Facebook Messenger currently has more than 900 million regular monthly users, more than quadruple the 200 million it touted in early 2014. To grow in international markets, Facebook is testing a new feature inside Messenger that will encrypt some messages, creating “secret conversations” between the users of the two mobile devices. Users must opt-in to a secret conversation. Although this isn’t the full encryption found in WhatsApp, the new feature offers more security than before, which Facebook hopes will appeal to global users.
The New York Times reports industry estimates that, “roughly half of all American smartphone owners use the Messenger app.”
“The fact that we have 1.65 billion people on Facebook already makes Messenger the best live, self-updating address book in the world,” said former PayPal exec David Marcus who now heads up Messenger. “Because of the scale of our network, I feel like we really have a shot at this.”
Combined with WhatsApp, which Facebook purchased in for $19 billion in 2014, Facebook has more than one billion users.
But Messenger, which started in 2011 and is mainly successful in North America, much of Europe, Australia and parts of Southeast Asia, has plenty of competition: Tencent’s WeChat dominates China; Kakao is used in South Korea; and the LINE smartphone app is popular in Japan.
Originally Facebook allowed users to communicate with the press of a message button, but that featured was disabled in 2014, “pushing people to turn to Messenger.” Since Marcus joined the team, also in 2014, he has added “peer-to-peer money transfers, the ability to hire an Uber car through the app and support for GIFs.”
Although the number of monthly users has skyrocketed, Messenger is still free to download and not yet making money.
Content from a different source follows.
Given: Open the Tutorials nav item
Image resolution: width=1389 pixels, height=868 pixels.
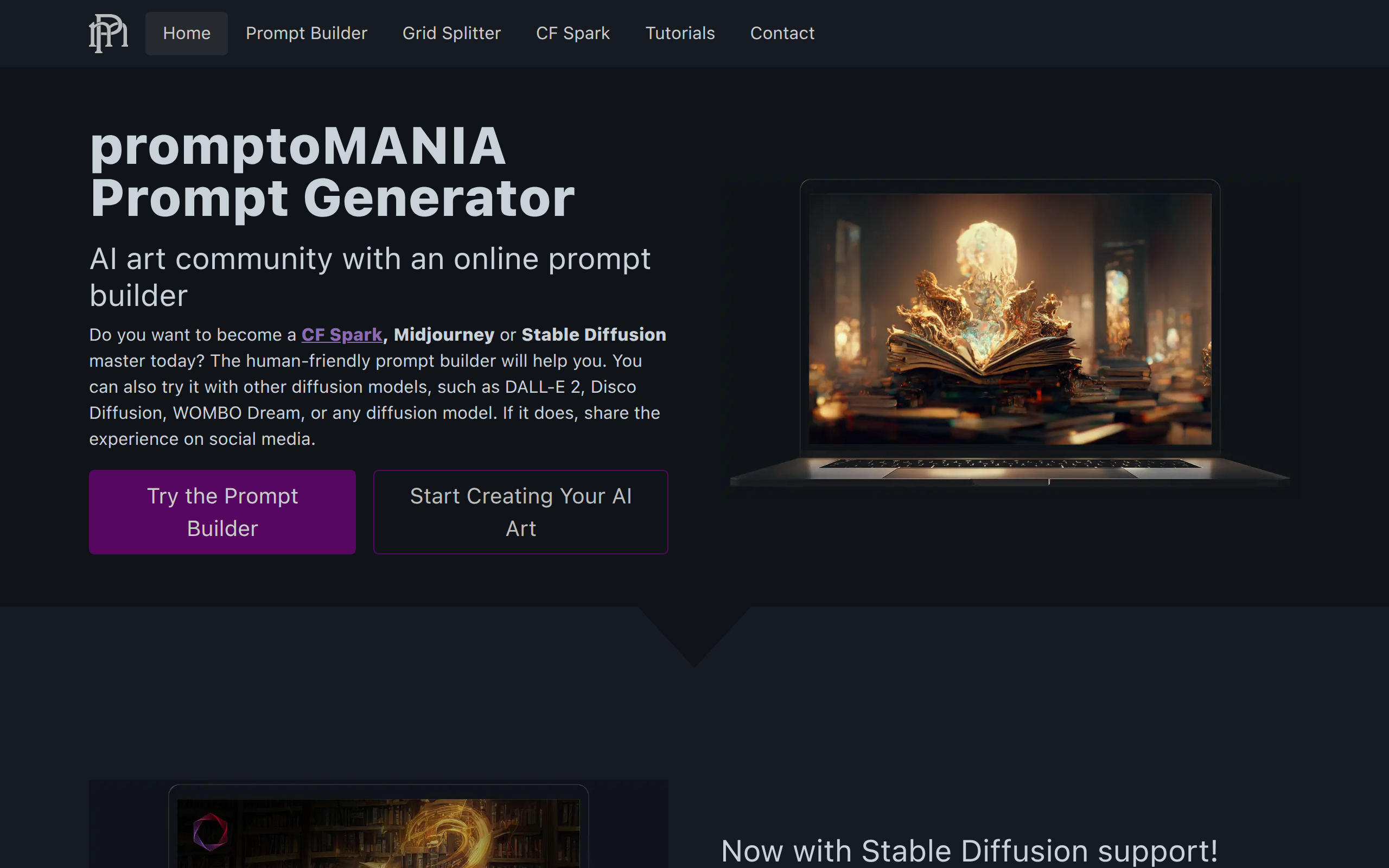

Chief executive Mark Zuckerberg has previously said “Facebook typically does not try to generate revenue until a service has a billion users.”
One way Facebook might make money is via “bots,” which Marcus unveiled at Facebook’s April developer conference. Bots let businesses interact with customers in new ways. For example, the CNN bot can send news stories targeted to a user’s interests, and the American Express bot can send a message “with restaurant recommendations for a city they have recently bought plane tickets to visit using their American Express card.” More than 21,000 developers signed on to create bots since that introduction.
The addition of “secret conversations” is meant to entice users to “use the service for more communication.” A message that disappears, for example, “may make them more willing to exchange personal information with a company’s customer service representative on Messenger.”